“Maybe I’m crazy. Probably.” 

(Looping the song “Crazy” on my iPod Touch as I am on the way home after experiencing Indulgence at 72-13.) 

When was the last time I actually went out of the house on my own, caught a show and took my own time to find my way back home? 

Taking photographs of the scenery that inspires me. Breathing quietly and taking steps my legs can cope with. Smiling when I want to and crying when I feel like it. Wearing an old tie-dyed shirt with shorts and sandals without someone saying that I look fat or ugly or not good enough. 

“Too old to be wearing that shit. Can you dress decently?” 

Hmm. 

Since growing up is out of my control, does that remove my choices to do what I want to make me feel better about this horrifyingly sped up process? 

That’s something I am still negotiating. 

Almost a couple of hours ago, I forgot what it is like to just go to a place of comfort, sit by the window and people watch, sketch, write silly poems meant only for me and drink iced milo dinosaur. 

I used to think that’s joy. Now, that might seem like a waste of time. Pity, no? 

Thinking about this now, when was the last time I did that anyway? Maybe back in 2013. Or maybe an obscure day in 2014 that I conveniently forgot about out of guilt. 

It is indeed funny how I write in my schedule and a diary faithfully every night only to want to lie to myself about what kind of days, months and years I have been living. 

Have you ever wondered if the days you spend are really true to what you want or are just elaborate schemes so you will look back at them to be able to think of yourself a certain way? 
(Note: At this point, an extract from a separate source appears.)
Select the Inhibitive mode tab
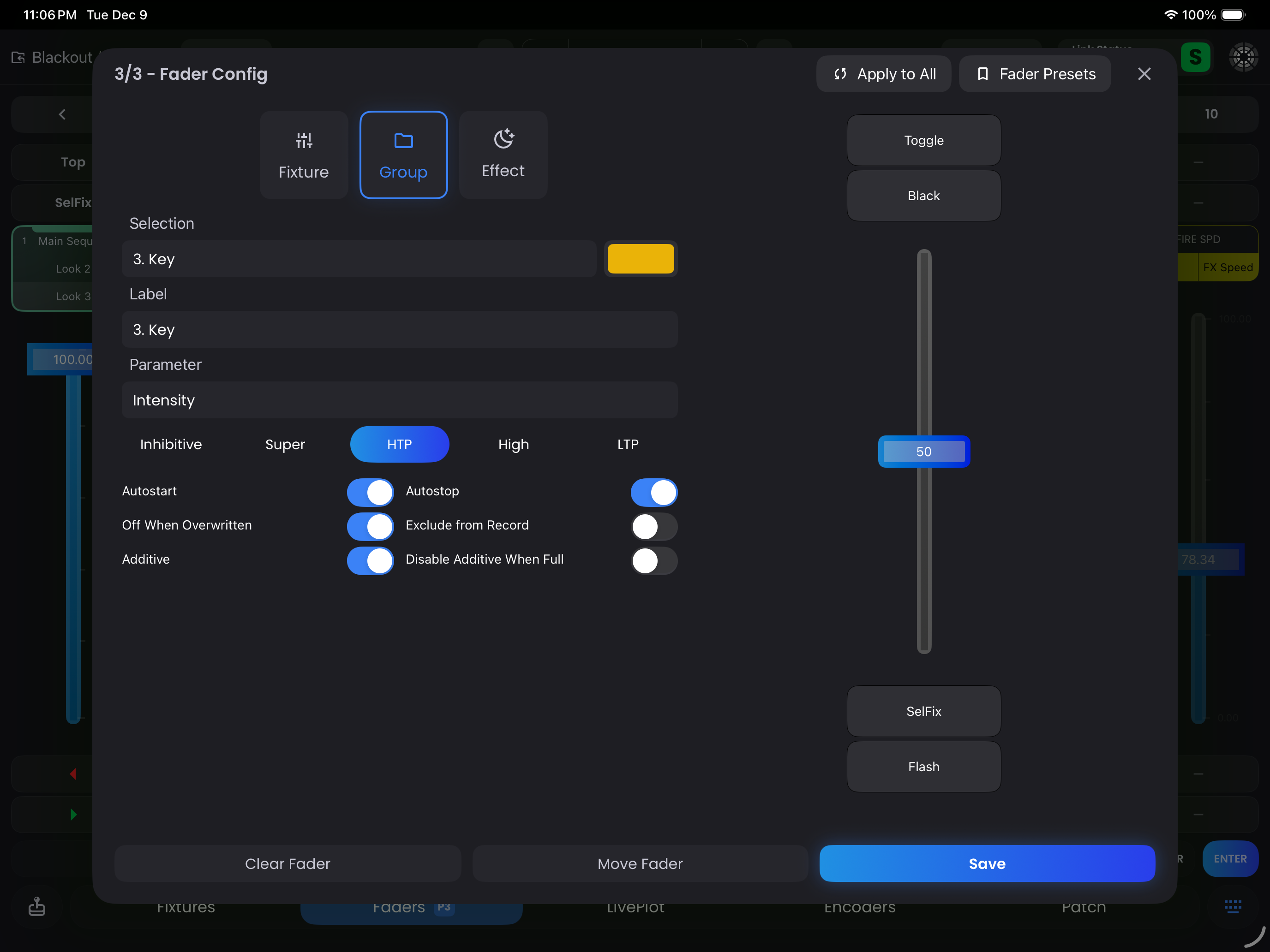1270x952 pixels. pos(171,444)
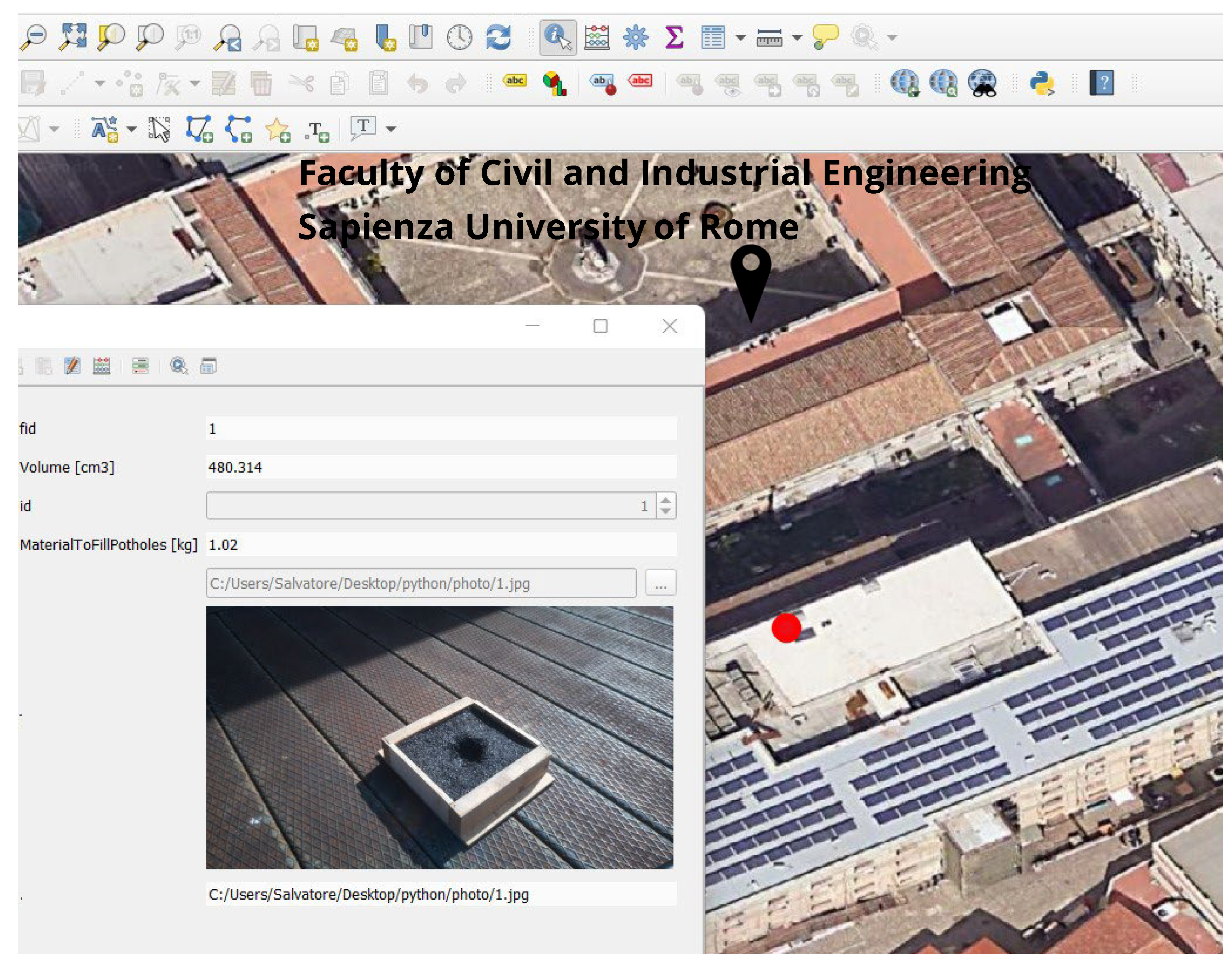Click the Refresh map icon
Image resolution: width=1232 pixels, height=968 pixels.
click(498, 37)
The never ending question of reinvention and fabrication. How pretentiously poetic. An unnecessary burden. 

Why do I ask so many questions and seek no answers? 

“Stop asking why. It is irritating. These are not questions you should be bothering yourself with.” 

Living the nomadic life in my pursuit of truth, because having an anchor, a flag and a rooted heart scares me to no end. 

Risk of suffocation or joy of security? 

Be quiet. Do not answer. It is a rhetorical question, because I will never make myself choose. 

How could I? 

I am too afraid of making the wrong move, and after all, our skin cells die and get a second life every seven years. 

How am I to make a decision for the future girl that might feel different in new skin in a couple of months to come? 

“You are no longer a girl. You are a woman. Almost a grown adult. Youth does not stay forever.” 

Take my hand? Come into bed? Hold me? Sing me a lullaby and calm my mind. Lie. Look in my eyes and convince me this is a dream and I have no more questions to ask. 

And let me sleep in your arms. 

And pretend I am just an extension of another being more real, more safe and more wise.